Your assignment —
Here the job is to transcribe the data verbatim while leaving each picture out.

Records supplied —

——

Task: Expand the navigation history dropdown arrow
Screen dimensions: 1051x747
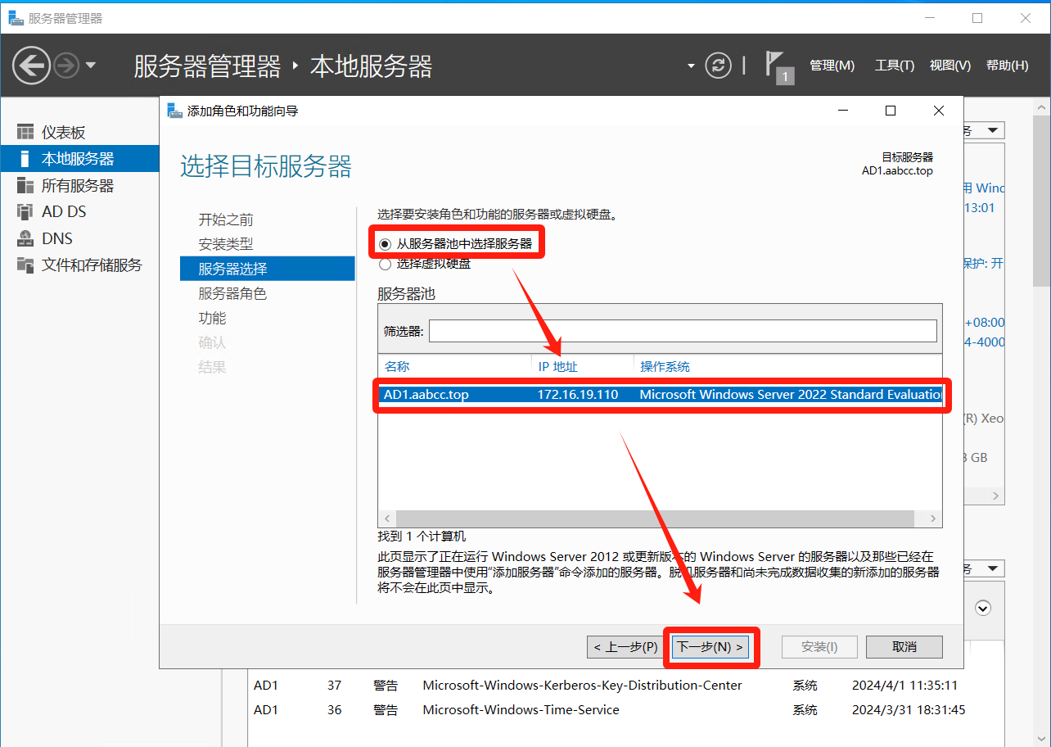Action: click(91, 66)
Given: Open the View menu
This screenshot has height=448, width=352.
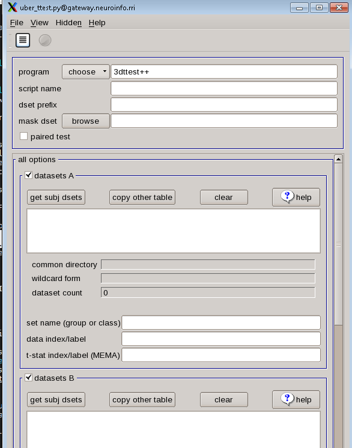Looking at the screenshot, I should click(40, 23).
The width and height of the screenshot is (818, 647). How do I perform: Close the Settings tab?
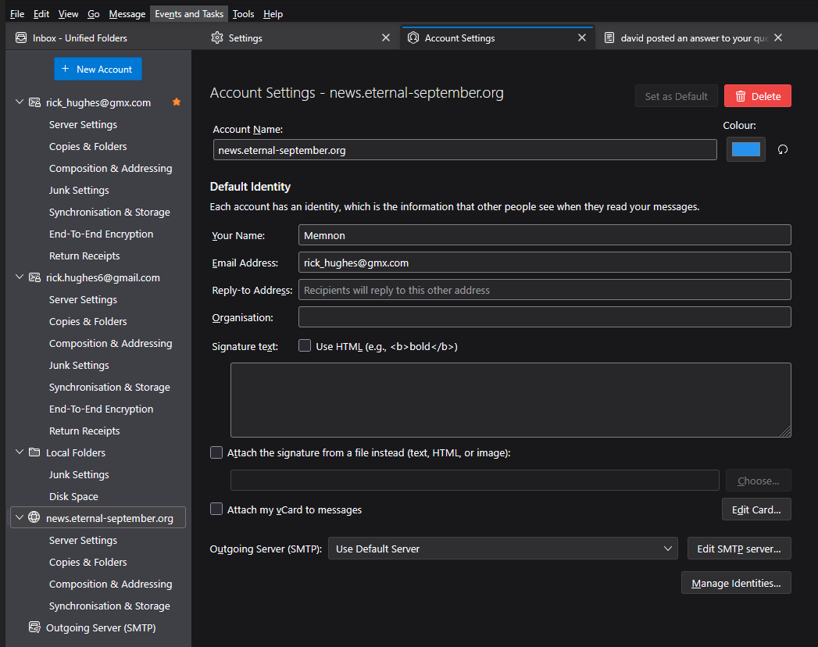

——

Result for this exercise —
Task: Expand the navigation history dropdown arrow
Screen dimensions: 1051x747
Action: click(91, 66)
Given: Open the View menu
This screenshot has height=448, width=352.
Looking at the screenshot, I should click(40, 23).
The width and height of the screenshot is (818, 647). How do I perform: Close the Settings tab?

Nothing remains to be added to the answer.